ÉNONCÉ A: Citez fidèlement le passage de la chronique qui va de « À ceci je dois » jusqu'à « change absolument tout. ».

TEXTE À EXAMINER:
■ ■ ■ ■ ■ ■ ■

Une des critiques qu'on m'envoie ici et là est la suivante:
«Tu parles beaucoup de toi. Tu devrais traiter des sujets d'actualité à la place d'étaler tes insécurités sur la place publique. Reviens-en de toi. Ça mène nulle part, c'que t'écris.»
À ceci je dois répondre que cette chronique ne se limite pas qu'à ce qui t'est permis de voir. Tu parles beaucoup, tu crois savoir, mais un important truc t'échappe. Un truc qui fait que toutes les personnes susceptibles d'inspirer les gens comprennent bien mieux que ta volubile gueule.
Tu peux le répéter autant de fois que tu le veux, que ma tribune peut parfois prendre des allures de journal intime, mais la vérité demeure que tu n'as pas accès à mon inbox. Tu n'as pas accès aux inbox des gens comme moi qui font preuve de candeur et se rendent vulnérables, des gens qui font sourire, pleurer, qui mettent aussi en colère. Ce n'est pourtant point un détail négligeable, au contraire, c'est un détail qui change absolument tout.

■ ■ ■ ■ ■ ■ ■

EXTRAIT DES DONNÉES:
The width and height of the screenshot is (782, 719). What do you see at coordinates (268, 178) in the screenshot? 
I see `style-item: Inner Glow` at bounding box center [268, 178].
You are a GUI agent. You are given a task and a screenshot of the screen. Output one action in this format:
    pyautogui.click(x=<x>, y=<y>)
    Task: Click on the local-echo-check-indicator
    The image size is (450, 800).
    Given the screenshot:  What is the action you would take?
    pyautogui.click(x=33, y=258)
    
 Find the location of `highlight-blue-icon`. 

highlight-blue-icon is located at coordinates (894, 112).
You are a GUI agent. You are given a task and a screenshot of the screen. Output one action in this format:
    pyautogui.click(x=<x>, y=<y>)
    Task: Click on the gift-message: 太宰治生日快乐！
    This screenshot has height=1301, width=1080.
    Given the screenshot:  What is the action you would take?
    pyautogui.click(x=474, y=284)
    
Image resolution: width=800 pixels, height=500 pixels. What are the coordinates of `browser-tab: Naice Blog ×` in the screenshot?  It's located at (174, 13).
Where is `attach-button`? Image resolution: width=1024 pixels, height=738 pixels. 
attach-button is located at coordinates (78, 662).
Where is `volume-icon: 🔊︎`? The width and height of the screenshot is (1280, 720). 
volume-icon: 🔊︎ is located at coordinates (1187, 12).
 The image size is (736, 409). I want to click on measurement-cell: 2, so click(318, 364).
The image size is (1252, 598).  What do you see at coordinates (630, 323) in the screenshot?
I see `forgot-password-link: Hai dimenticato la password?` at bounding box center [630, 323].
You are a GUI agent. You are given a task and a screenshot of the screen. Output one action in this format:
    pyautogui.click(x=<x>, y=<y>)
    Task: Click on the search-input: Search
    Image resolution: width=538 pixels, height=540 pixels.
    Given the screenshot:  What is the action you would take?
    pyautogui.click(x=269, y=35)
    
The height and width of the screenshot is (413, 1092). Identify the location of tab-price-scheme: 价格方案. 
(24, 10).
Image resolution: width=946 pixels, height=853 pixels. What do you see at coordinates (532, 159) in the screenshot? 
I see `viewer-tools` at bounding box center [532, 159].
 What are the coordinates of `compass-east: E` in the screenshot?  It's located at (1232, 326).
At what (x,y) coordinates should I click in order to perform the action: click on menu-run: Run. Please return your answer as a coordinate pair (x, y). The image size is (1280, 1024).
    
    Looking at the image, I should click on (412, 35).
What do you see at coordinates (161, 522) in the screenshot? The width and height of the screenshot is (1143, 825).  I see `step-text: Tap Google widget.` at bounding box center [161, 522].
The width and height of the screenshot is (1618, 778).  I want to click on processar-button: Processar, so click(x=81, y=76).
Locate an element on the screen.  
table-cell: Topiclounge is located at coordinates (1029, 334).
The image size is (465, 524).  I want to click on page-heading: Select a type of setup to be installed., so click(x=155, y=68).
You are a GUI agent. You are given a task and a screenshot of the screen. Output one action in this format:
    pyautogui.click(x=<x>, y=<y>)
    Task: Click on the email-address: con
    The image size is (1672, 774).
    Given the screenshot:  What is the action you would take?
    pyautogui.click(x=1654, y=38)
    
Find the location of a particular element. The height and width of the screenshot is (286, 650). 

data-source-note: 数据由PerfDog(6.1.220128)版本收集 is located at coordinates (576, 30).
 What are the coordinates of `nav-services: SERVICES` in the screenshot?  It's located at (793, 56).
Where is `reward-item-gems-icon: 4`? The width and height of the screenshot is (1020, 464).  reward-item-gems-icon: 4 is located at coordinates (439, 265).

■ ■ ■ ■ ■ ■ ■

ÉNONCÉ B: Convertissez en tableau Markdown les lignes de l'extrait des données, depuis celle qui contient « The image size is (465, 524). » jusqu'à la dernière, toutes deux comprises. Utilisez une colonne « n° » pour le numéro d'ordre et une colonne « Ligne » pour son texte, en omettant les lignes vides.

ZONE DE RÉPONSE A:
À ceci je dois répondre que cette chronique ne se limite pas qu'à ce qui t'est permis de voir. Tu parles beaucoup, tu crois savoir, mais un important truc t'échappe. Un truc qui fait que toutes les personnes susceptibles d'inspirer les gens comprennent bien mieux que ta volubile gueule.
Tu peux le répéter autant de fois que tu le veux, que ma tribune peut parfois prendre des allures de journal intime, mais la vérité demeure que tu n'as pas accès à mon inbox. Tu n'as pas accès aux inbox des gens comme moi qui font preuve de candeur et se rendent vulnérables, des gens qui font sourire, pleurer, qui mettent aussi en colère. Ce n'est pourtant point un détail négligeable, au contraire, c'est un détail qui change absolument tout.

ZONE DE RÉPONSE B:
| n° | Ligne |
|---|---|
| 1 | The image size is (465, 524).  I want to click on page-heading: Select a type of setup to be installed., so click(x=155, y=68). |
| 2 | You are a GUI agent. You are given a task and a screenshot of the screen. Output one action in this format: |
| 3 |     pyautogui.click(x=<x>, y=<y>) |
| 4 |     Task: Click on the email-address: con |
| 5 |     The image size is (1672, 774). |
| 6 |     Given the screenshot:  What is the action you would take? |
| 7 |     pyautogui.click(x=1654, y=38) |
| 8 | Find the location of a particular element. The height and width of the screenshot is (286, 650).  |
| 9 | data-source-note: 数据由PerfDog(6.1.220128)版本收集 is located at coordinates (576, 30). |
| 10 |  What are the coordinates of `nav-services: SERVICES` in the screenshot?  It's located at (793, 56). |
| 11 | Where is `reward-item-gems-icon: 4`? The width and height of the screenshot is (1020, 464).  reward-item-gems-icon: 4 is located at coordinates (439, 265). |